* Activity 1: For the text on the history of the ukulele, decide whether each statement below agrees with it, giving yes or no and quoting the words of the text that decide it: (a) Madeira lies in the Pacific Ocean. (b) Madeira wine became popular because it did not spoil on long sea voyages. (c) The machête is a six-string instrument.
* Activity 2: Retype the text on the history of the ukulele, everything from "Two centuries ago, Madeira" down to "the instrument originated.".
* Activity 3: Write what comes next in the text on the history of the ukulele, carrying it on from where it stops.

The ukulele was not invented in Hawaii but rather on the Portuguese Island of Madeira.
The actual history of the ukulele begins on an island, but not one in the Hawaiian chain, nor one in the Pacific Ocean, for that matter. Madeira, a small mountainous speck of land in the Atlantic southwest of Portugal, about a 350-mile swim from the coast of North Africa, is the actual birthplace of the beloved uke.
Not unlike the Hawaiian Islands, Madeira has a tropical climate and is part of a volcanic archipelago. The heavily forested island (Madeira means "wood" in Portuguese) once had a thriving timber industry and a long history of furniture making. But it's probably best known for Madeira wine, the fortified, sherry-like beverage that became popular because it didn't spoil on long sea voyages. Grape growing and winemaking have been a staple industry there since the 16th century.
Two centuries ago, Madeira was also a popular tourist spot for European visitors who were drawn to its picturesque landscapes and exotic flora. Visitors were often entertained by music played in the streets of Funchal, the island's bustling port city. Because there were no encased windows on the houses in this hot climate, it must have been difficult to not hear strains of music, both day and night. Local musicians strummed waltzes, mazurkas, and folk tunes on the Spanish guitar and a small, guitar-like, four-string instrument called the machête (pronounced "ma-CHET"), also known as the braguinha or the "machéte de Braga" after the city in northern Portugal where the instrument originated.

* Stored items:

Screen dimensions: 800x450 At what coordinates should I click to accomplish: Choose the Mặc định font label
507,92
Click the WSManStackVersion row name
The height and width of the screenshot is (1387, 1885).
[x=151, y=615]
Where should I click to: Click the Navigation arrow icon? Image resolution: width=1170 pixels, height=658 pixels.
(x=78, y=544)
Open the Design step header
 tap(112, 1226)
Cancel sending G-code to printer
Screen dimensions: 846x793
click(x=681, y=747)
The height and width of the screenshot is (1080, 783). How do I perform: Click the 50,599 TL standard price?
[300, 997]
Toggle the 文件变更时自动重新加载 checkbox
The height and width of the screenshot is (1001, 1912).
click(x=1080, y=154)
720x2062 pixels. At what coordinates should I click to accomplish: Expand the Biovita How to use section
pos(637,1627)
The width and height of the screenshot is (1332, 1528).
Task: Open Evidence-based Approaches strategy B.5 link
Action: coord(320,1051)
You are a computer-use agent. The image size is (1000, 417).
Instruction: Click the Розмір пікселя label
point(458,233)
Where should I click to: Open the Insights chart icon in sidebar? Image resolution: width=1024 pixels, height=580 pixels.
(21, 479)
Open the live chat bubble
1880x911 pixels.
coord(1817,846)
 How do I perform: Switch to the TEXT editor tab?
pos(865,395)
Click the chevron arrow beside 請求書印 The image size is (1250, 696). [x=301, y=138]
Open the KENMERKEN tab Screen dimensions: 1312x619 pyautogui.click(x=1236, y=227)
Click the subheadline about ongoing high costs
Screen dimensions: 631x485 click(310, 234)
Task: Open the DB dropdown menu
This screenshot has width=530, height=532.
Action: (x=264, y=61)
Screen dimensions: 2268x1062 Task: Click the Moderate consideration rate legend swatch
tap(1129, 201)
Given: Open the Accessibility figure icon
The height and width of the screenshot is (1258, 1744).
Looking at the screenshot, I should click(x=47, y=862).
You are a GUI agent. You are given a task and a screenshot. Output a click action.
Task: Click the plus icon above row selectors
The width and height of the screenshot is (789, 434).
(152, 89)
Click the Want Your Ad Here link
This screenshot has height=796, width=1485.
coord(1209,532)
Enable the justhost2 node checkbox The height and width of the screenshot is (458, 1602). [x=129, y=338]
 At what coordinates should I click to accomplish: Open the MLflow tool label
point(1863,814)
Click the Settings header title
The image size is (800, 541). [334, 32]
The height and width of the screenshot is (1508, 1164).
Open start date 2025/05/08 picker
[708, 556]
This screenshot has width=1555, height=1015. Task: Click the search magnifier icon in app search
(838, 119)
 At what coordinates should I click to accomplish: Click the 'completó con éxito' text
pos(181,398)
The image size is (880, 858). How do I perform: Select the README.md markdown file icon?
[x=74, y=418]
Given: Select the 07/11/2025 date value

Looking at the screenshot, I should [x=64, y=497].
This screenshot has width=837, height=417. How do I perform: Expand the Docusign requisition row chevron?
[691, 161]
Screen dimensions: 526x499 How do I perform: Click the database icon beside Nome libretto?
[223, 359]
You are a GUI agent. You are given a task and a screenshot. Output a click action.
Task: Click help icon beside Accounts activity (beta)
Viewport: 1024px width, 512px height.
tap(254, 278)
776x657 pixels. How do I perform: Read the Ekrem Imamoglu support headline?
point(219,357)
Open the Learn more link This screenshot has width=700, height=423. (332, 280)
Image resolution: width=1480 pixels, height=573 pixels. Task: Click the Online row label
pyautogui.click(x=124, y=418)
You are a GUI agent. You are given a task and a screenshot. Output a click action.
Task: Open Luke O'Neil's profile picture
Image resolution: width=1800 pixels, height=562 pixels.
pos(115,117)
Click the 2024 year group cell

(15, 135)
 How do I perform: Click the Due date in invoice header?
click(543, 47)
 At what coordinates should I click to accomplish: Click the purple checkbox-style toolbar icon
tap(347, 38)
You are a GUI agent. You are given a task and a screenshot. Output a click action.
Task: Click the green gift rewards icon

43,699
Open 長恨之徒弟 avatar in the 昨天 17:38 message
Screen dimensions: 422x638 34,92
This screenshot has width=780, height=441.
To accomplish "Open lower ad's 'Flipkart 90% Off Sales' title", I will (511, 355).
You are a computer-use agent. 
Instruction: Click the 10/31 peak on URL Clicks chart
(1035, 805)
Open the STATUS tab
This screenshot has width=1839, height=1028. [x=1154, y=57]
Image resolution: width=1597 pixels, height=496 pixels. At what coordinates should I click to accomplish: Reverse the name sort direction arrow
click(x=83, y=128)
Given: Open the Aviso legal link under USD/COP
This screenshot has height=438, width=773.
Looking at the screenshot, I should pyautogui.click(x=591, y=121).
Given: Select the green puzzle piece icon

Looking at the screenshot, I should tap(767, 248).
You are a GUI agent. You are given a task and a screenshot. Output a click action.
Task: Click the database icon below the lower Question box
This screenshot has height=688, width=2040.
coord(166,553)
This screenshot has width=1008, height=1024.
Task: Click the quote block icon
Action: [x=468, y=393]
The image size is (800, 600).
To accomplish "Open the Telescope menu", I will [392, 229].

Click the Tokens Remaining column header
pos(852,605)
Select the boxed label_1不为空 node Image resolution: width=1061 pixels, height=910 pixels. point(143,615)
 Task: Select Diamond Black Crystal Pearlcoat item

* Exercise result 1:
(a) No: "a small mountainous speck of land in the Atlantic southwest of Portugal"
(b) Yes: "became popular because it didn't spoil on long sea voyages"
(c) No: "a small, guitar-like, four-string instrument called the machête"

* Exercise result 2:
Two centuries ago, Madeira was also a popular tourist spot for European visitors who were drawn to its picturesque landscapes and exotic flora. Visitors were often entertained by music played in the streets of Funchal, the island's bustling port city. Because there were no encased windows on the houses in this hot climate, it must have been difficult to not hear strains of music, both day and night. Local musicians strummed waltzes, mazurkas, and folk tunes on the Spanish guitar and a small, guitar-like, four-string instrument called the machête (pronounced "ma-CHET"), also known as the braguinha or the "machéte de Braga" after the city in northern Portugal where the instrument originated.

* Exercise result 3:
Unfortunately, by the mid-1800s, Madeira wasn't such a great place to be. Poverty, famine, and a series of natural disasters that led to the collapse of the wine industry made the island a better place to escape from than to. Scores of unemployed Madeirans sought to leave their overcrowded homeland and launch a new life elsewhere. It just so happened that as things were going wrong in Madeira, life was flourishing half a world away, in the Sandwich Islands—as the Hawaiian Islands were commonly known then—where the sugar industry was booming.
In 1874, Hawaiian planters shipped 25 tons of sugar to the mainland alone. But there was a problem: After decades of European colonization and introduced diseases, the native population was in decline, so there weren't enough workers to man the plantations and factories. Desperation led planters to a worldwide search for labor, a search that eventually reached the Portuguese islands. Madeiran officials had no trouble finding men and women who were willing to sign three-year contracts to labor in the fields. In addition to wages of $6 to $10 a month, indentured emigrants would be provided room and board, as well as sailing passage to their new Pacific, promised land.